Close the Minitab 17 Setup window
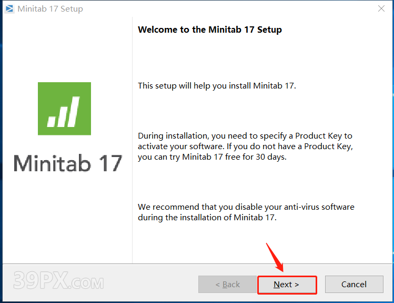Viewport: 394px width, 303px height. pyautogui.click(x=381, y=8)
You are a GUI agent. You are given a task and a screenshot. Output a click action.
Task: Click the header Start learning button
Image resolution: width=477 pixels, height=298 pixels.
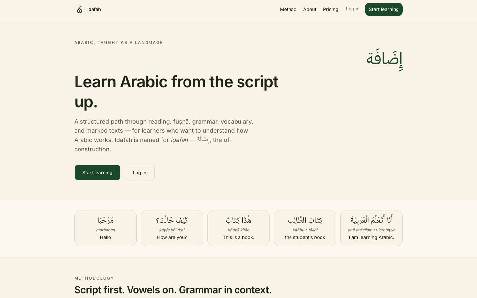(x=384, y=9)
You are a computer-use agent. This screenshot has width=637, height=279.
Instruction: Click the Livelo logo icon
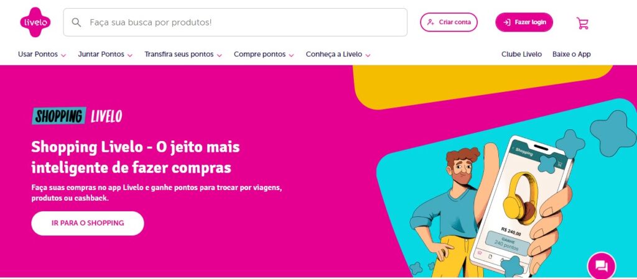click(x=35, y=22)

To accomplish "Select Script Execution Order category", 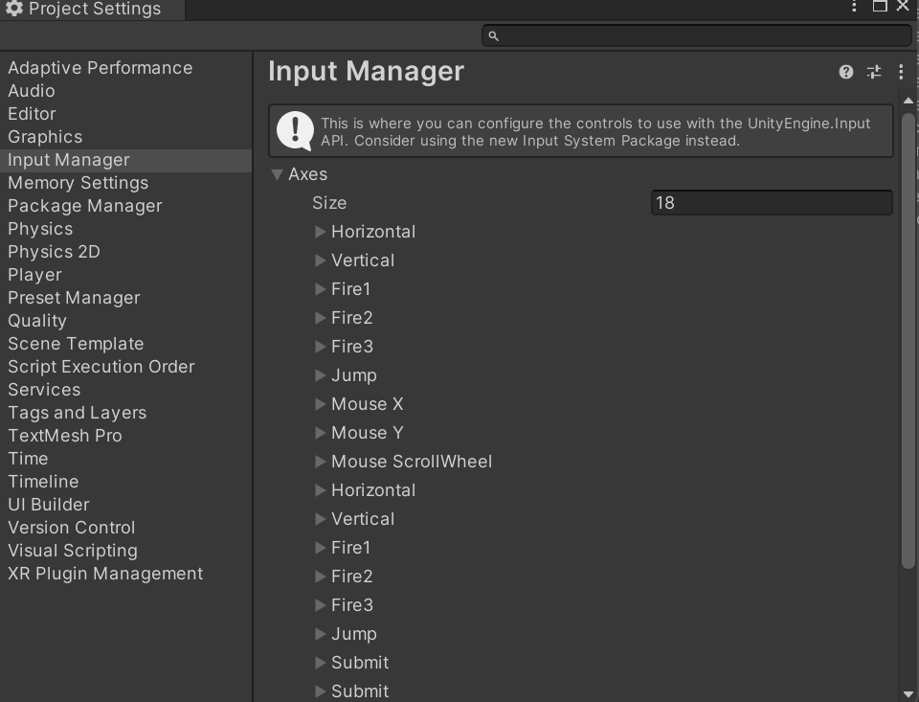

- [Your objective]: In the material above, retype exactly the lines that run from the one containing "Image resolution: width=477" through the last line, and keep out the pictures.

- [Solved problem]:
Image resolution: width=477 pixels, height=298 pixels.
(x=384, y=9)
You are a computer-use agent. This screenshot has width=637, height=279.
Instruction: Click the Livelo logo icon
click(x=35, y=22)

To accomplish "Select Script Execution Order category", 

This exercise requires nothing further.